[Exercise instructions]
Return all entries precisely as they stand, without the images.

[The input]
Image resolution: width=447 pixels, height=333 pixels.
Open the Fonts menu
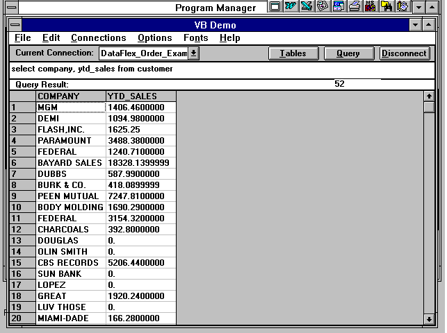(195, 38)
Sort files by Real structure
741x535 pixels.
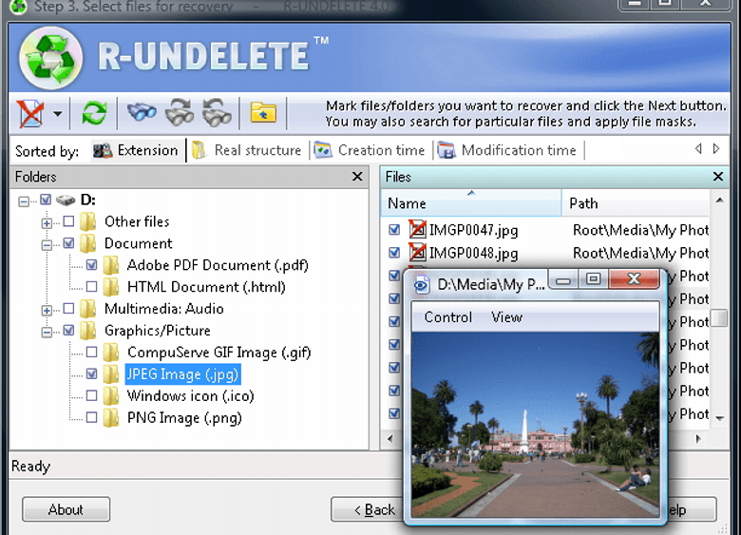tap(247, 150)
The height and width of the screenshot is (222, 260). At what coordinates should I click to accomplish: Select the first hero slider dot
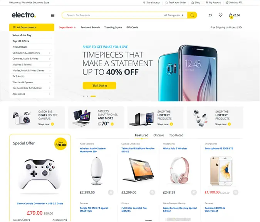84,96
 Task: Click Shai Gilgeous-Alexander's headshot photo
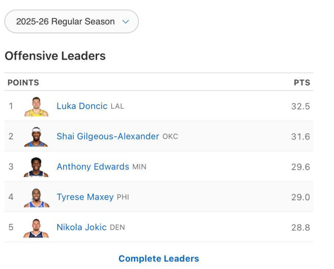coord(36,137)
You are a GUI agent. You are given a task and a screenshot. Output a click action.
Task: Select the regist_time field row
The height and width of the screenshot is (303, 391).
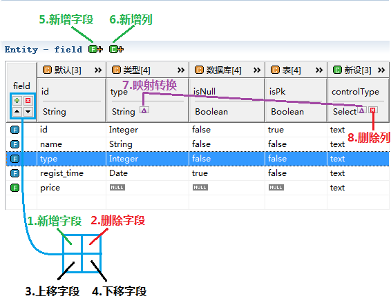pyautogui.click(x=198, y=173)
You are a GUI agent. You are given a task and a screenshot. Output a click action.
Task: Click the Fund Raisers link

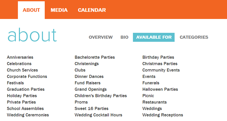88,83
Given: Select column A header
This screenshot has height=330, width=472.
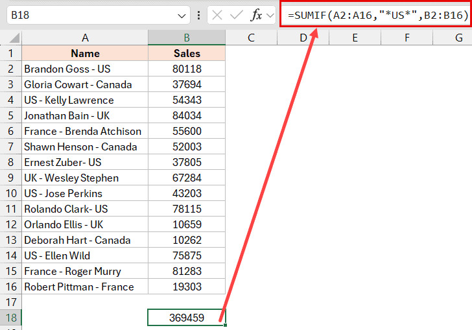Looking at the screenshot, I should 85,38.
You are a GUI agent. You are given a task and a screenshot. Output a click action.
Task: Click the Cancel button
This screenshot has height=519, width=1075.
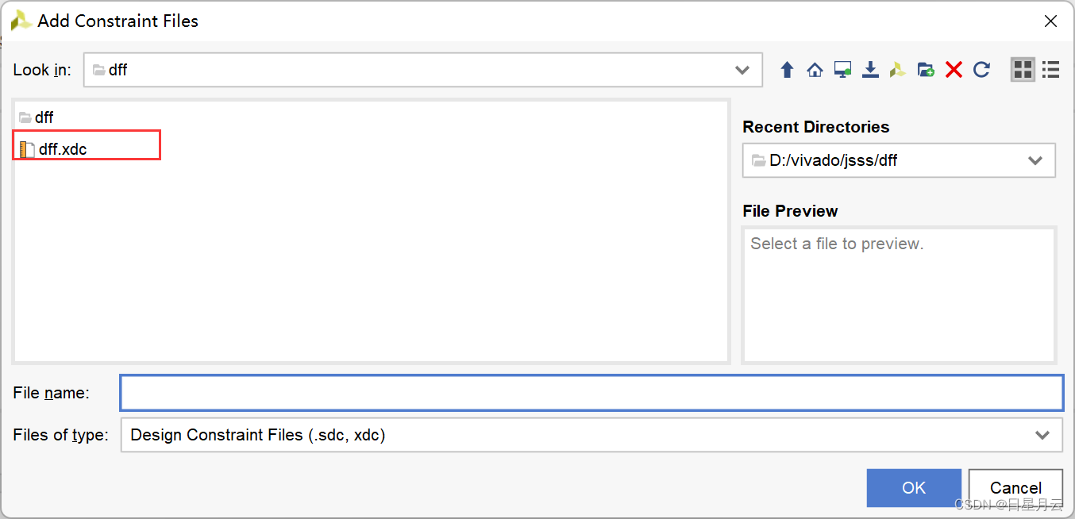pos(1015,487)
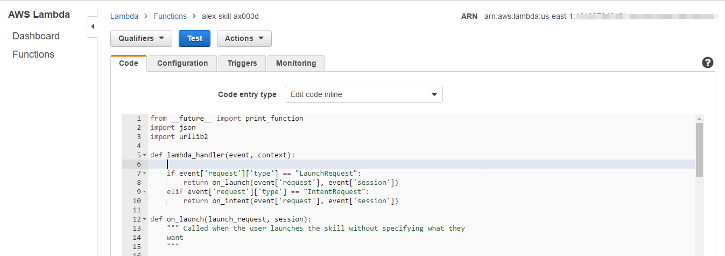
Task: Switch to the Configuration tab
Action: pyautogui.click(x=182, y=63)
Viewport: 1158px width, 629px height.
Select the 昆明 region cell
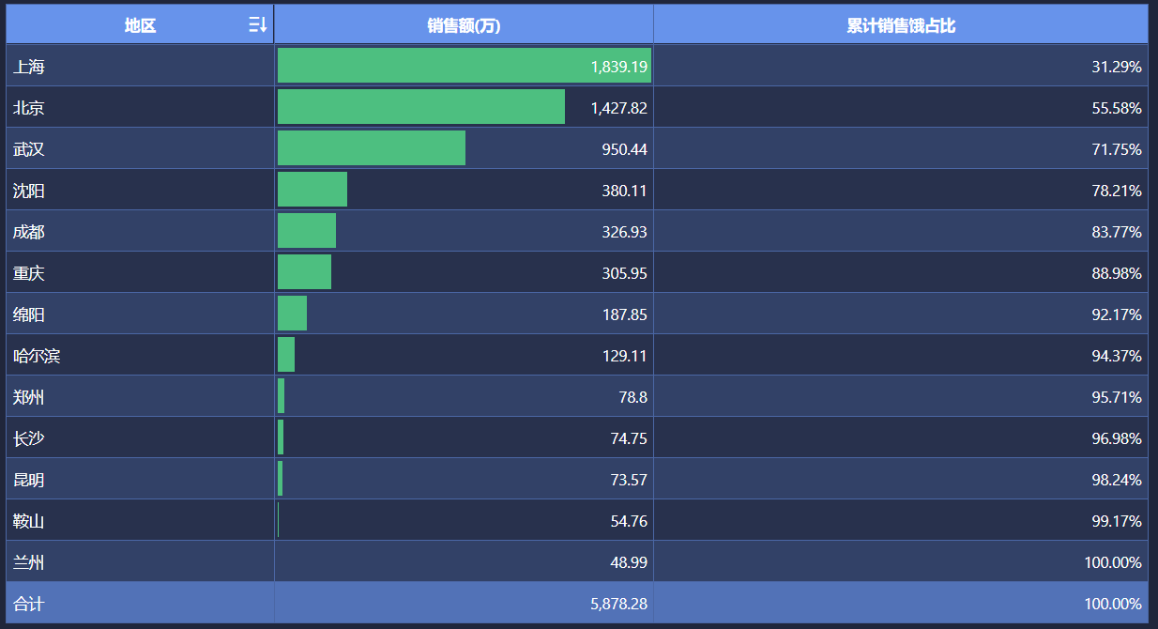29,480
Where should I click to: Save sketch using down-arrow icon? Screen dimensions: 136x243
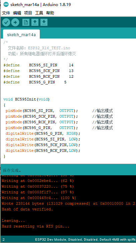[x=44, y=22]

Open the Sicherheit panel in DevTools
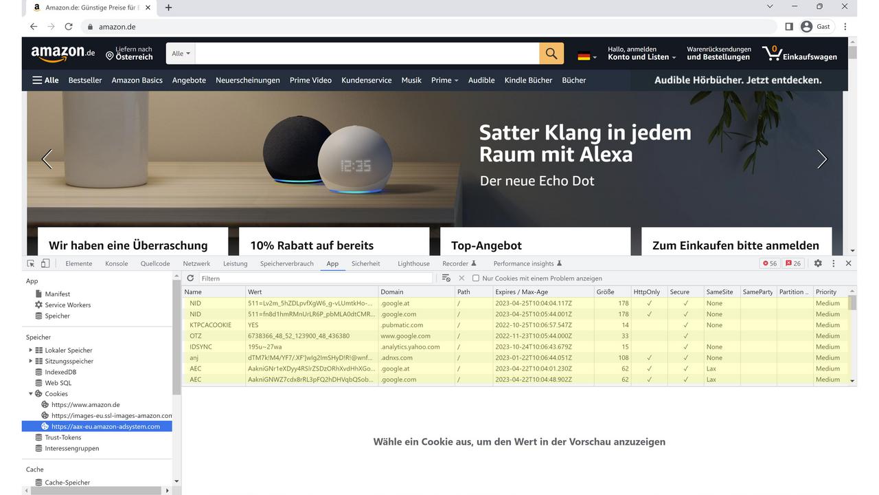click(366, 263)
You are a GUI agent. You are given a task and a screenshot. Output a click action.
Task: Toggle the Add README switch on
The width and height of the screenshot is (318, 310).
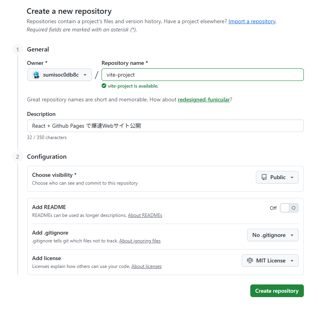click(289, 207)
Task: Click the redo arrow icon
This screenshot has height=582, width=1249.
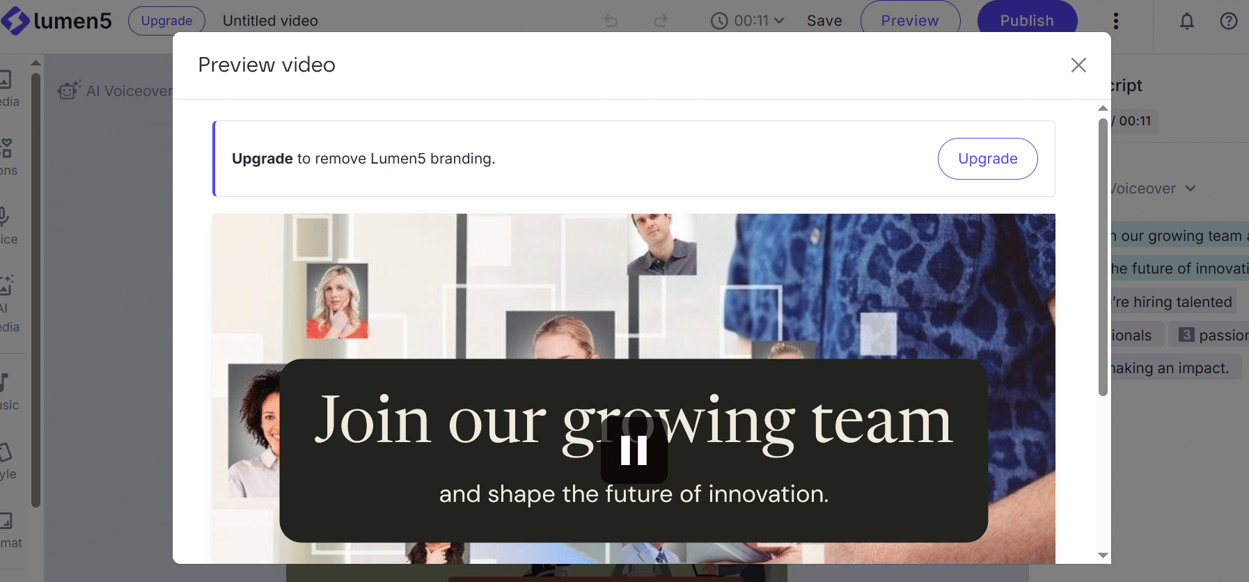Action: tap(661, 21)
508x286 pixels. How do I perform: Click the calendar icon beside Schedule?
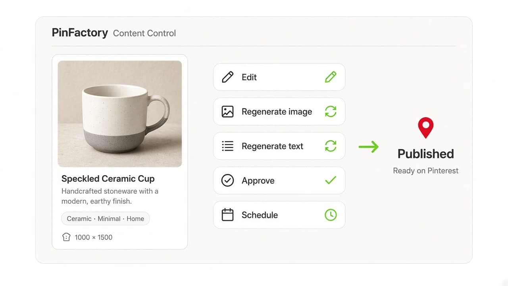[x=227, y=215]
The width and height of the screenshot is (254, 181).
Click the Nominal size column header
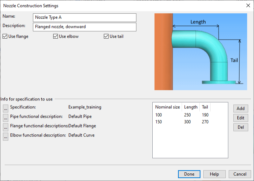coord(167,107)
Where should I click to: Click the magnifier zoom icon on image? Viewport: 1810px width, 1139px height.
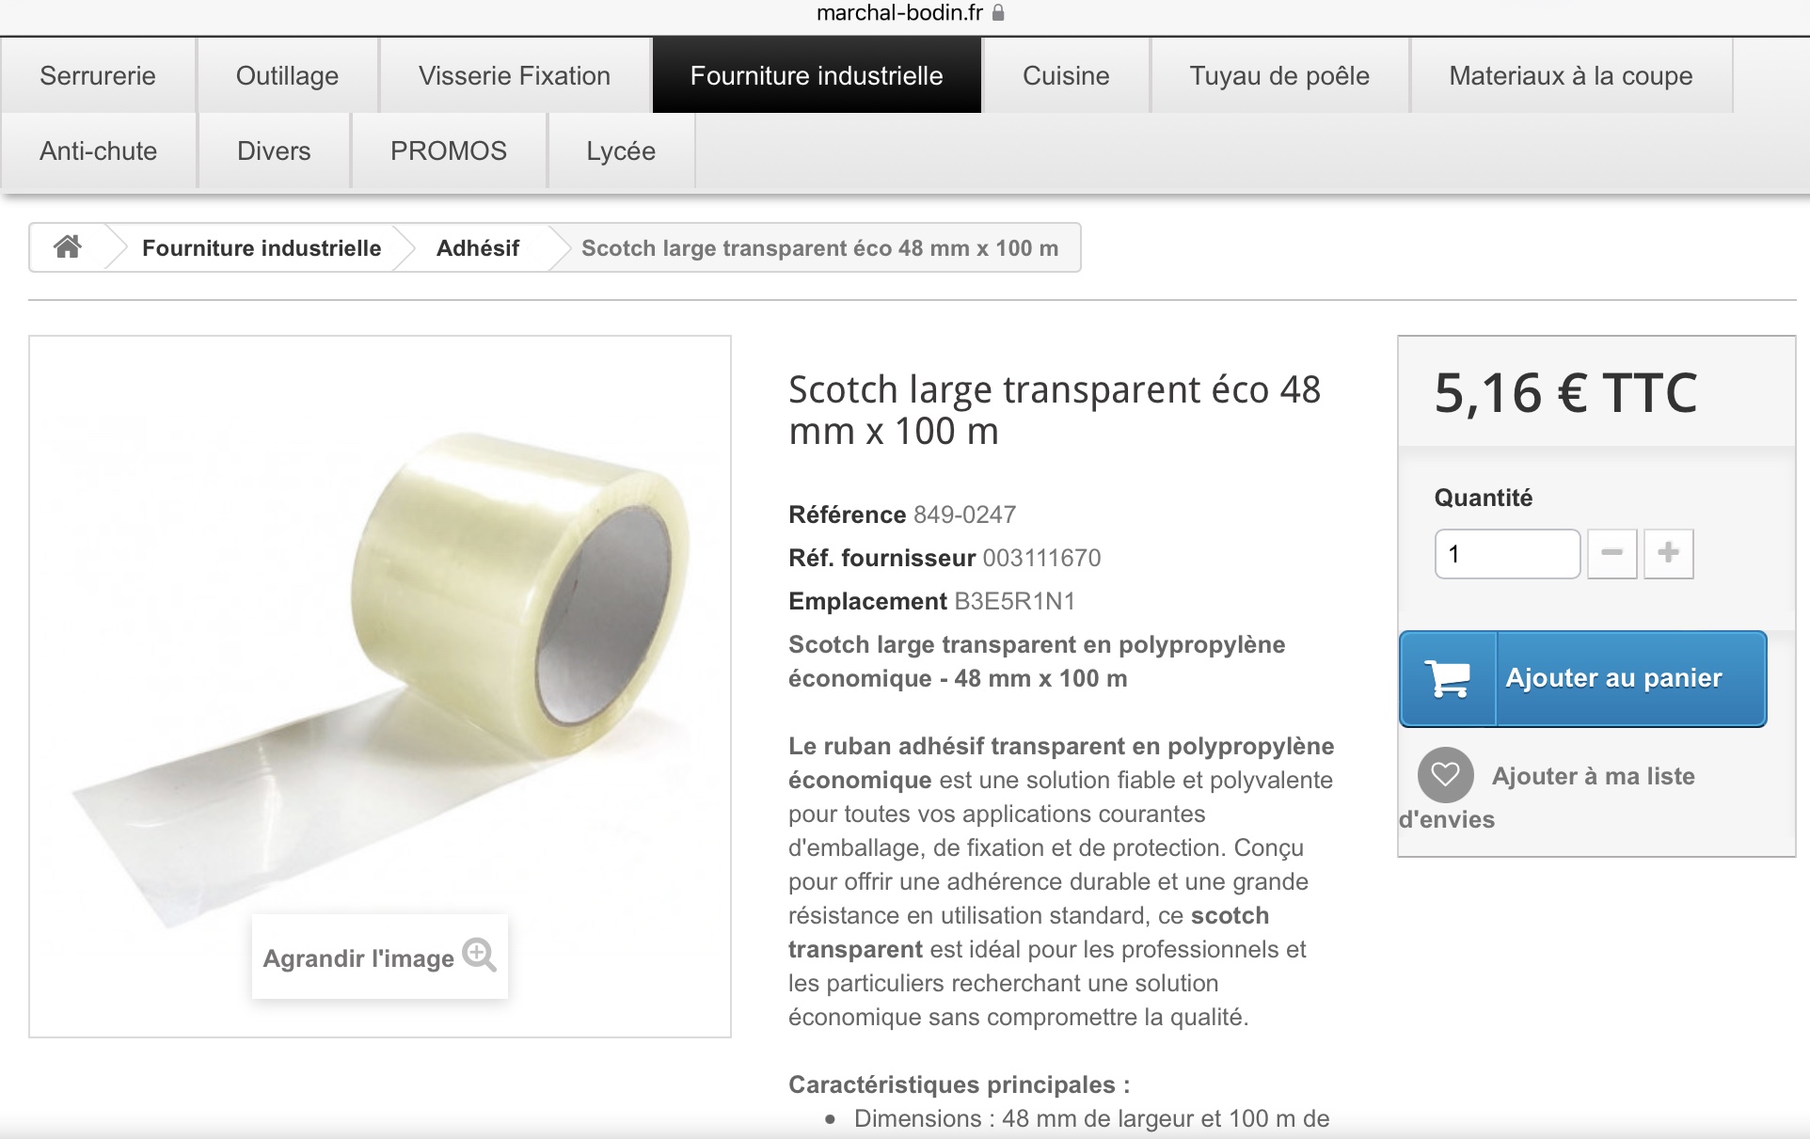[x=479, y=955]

[Solved problem]
Image resolution: width=447 pixels, height=333 pixels.
Open the Fonts menu
(195, 38)
Sort files by Real structure
741x535 pixels.
tap(247, 150)
The height and width of the screenshot is (222, 260). At what coordinates should I click to accomplish: Select the first hero slider dot
84,96
 Task: Click Shai Gilgeous-Alexander's headshot photo
coord(36,137)
You are a GUI agent. You are given a task and a screenshot. Output a click action.
Task: Select the regist_time field row
The height and width of the screenshot is (303, 391).
pyautogui.click(x=198, y=173)
You are a GUI agent. You are given a task and a screenshot. Output a click action.
Task: Click the Fund Raisers link

88,83
Given: Select column A header
This screenshot has height=330, width=472.
Looking at the screenshot, I should 85,38.
You are a GUI agent. You are given a task and a screenshot. Output a click action.
Task: Click the Cancel button
This screenshot has height=519, width=1075.
pos(1015,487)
Task: Switch to the Configuration tab
Action: pyautogui.click(x=182, y=63)
Viewport: 1158px width, 629px height.
Select the 昆明 region cell
29,480
Where should I click to: Save sketch using down-arrow icon? Screen dimensions: 136x243
[x=44, y=22]

Open the Sicherheit panel in DevTools
click(366, 263)
You are a GUI agent. You are given a task and a screenshot. Output a click action.
Task: Toggle the Add README switch on
The width and height of the screenshot is (318, 310).
click(289, 207)
Task: Click the redo arrow icon
This screenshot has height=582, width=1249.
Action: tap(661, 21)
508x286 pixels. How do I perform: Click the calendar icon beside Schedule?
[x=227, y=215]
The width and height of the screenshot is (254, 181).
Click the Nominal size column header
coord(167,107)
Where should I click to: Click the magnifier zoom icon on image? Viewport: 1810px width, 1139px height.
[x=479, y=955]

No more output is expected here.